Can farmers use less nitrogen and align their nitrogen applications more closely with their crops’ needs, perform more soil testing, try applying a little less and see if yields hold steady? Even so, conventional farmers using best practices will still leak away 40 percent of the nitrogen applied, according to research.
- Change our eating habits
Conventional cropping systems rely heavily on applications of synthetic nitrogen. Animals consume a lot of the grain production. If we move away from eating grain fed meat and restrict what meat we do eat to livestock in more natural pasture-based systems, we would greatly ease the demand for synthetic nitrogen.
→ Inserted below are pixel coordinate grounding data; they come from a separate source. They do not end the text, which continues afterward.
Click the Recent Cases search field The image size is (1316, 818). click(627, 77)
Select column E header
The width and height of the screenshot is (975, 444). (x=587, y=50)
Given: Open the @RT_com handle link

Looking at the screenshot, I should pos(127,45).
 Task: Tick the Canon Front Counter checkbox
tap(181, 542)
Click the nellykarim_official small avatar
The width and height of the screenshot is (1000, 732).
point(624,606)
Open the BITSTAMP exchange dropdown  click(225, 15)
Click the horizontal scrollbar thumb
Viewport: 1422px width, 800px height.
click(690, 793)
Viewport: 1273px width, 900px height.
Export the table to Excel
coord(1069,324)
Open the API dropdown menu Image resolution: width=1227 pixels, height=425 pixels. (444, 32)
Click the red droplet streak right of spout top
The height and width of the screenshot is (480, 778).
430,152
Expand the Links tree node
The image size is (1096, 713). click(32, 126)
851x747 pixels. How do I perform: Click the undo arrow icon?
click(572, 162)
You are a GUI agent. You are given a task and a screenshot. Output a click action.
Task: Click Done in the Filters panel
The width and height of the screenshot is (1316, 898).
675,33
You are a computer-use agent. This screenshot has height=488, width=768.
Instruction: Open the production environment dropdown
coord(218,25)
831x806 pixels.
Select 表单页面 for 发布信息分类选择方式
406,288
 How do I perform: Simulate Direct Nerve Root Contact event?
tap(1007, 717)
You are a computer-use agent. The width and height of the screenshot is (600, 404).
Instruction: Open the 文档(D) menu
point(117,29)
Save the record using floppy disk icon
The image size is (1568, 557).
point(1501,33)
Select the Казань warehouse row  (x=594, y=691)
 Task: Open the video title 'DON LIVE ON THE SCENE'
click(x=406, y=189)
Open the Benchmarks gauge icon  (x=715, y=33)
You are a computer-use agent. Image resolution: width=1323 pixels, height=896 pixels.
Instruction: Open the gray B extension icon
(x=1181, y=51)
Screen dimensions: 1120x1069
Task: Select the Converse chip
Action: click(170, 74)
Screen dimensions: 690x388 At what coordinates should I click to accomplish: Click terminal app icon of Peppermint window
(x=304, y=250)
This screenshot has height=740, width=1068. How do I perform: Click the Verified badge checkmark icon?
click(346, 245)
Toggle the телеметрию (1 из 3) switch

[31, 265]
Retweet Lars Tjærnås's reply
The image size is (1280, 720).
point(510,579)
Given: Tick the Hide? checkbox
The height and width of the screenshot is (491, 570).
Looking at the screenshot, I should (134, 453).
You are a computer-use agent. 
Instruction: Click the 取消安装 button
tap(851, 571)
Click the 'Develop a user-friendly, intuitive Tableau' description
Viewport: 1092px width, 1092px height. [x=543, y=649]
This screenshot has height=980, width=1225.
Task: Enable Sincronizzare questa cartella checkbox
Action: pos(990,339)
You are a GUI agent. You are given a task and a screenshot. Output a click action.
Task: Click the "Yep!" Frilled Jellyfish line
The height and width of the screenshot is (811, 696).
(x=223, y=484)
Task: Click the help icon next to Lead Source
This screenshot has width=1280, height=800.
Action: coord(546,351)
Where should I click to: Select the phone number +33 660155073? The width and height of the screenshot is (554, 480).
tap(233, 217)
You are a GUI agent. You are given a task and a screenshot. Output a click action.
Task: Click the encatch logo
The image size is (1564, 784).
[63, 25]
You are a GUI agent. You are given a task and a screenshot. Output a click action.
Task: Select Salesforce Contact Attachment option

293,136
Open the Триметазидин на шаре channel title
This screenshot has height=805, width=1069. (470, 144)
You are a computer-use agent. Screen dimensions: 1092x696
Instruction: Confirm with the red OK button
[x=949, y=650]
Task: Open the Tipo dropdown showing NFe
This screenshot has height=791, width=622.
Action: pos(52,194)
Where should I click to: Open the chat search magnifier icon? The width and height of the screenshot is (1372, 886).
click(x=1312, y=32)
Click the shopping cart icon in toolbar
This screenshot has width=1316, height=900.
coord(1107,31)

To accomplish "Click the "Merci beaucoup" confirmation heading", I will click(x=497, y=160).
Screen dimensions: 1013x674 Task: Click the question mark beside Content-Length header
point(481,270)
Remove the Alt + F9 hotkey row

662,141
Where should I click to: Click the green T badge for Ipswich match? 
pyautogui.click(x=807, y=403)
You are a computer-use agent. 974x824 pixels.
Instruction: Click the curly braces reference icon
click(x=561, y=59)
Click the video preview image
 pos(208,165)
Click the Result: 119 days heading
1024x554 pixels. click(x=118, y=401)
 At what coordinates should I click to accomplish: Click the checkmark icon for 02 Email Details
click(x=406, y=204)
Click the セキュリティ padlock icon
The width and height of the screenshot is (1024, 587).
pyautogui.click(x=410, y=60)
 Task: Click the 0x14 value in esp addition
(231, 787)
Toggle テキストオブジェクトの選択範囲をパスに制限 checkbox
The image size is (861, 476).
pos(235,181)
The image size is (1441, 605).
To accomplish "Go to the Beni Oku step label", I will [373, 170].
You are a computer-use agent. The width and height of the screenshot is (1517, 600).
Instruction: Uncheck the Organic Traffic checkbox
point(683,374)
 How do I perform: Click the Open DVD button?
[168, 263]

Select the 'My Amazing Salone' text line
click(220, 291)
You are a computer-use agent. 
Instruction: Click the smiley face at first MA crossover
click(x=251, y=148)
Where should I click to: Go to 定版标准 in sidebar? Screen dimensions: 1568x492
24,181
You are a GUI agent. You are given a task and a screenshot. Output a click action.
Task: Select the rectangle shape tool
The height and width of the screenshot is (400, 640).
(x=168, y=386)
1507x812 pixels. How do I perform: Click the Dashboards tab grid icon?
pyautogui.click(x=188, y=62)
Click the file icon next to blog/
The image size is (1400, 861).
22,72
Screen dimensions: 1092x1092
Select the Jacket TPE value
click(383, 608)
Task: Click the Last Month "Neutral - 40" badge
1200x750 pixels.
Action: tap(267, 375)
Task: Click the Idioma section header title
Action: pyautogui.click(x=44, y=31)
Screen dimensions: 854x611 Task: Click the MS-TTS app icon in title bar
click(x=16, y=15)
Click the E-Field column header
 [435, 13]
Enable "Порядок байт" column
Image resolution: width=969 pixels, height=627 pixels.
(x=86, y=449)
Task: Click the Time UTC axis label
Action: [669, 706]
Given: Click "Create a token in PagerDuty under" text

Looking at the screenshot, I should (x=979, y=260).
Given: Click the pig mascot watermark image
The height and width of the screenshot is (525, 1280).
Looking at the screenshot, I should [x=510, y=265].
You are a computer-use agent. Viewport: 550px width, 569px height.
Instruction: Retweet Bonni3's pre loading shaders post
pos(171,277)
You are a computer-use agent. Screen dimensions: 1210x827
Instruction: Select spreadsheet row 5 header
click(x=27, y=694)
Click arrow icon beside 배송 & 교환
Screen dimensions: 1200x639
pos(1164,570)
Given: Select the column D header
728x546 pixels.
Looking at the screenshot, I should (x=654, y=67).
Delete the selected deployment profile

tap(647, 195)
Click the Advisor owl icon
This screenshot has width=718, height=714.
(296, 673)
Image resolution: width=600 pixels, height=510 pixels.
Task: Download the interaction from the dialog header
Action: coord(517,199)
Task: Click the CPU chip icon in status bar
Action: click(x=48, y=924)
Strategies to make use of atmospheric nitrogen
- Use organic practices which use no synthetic nitrogen
In organic agriculture farmers apply no synthetic nitrogen, relying instead on organic nitrogen from mainly the healthy soil functioning soil microbes, by making use of animal manures and nitrogen-fixing legume cover crops. Where synthetic nitrogen gives the plant a burst of energy, organic nitrogen releases slowly and is therefore better matched to a plant’s needs than is synthetic. The crop pulls up much of the excess nitrogen, keeping it in the paddock for the next planting, instead of letting it run off into waterways or entering the atmosphere as climate-warming nitrous oxide.
- Eliminate or at least reduce the use of products that severely affect soil life
When farmers stop using harmful chemicals and start to buffer their effect with fulvic or humic acids or compost teas the soil life can function and the soil microbes can do their job.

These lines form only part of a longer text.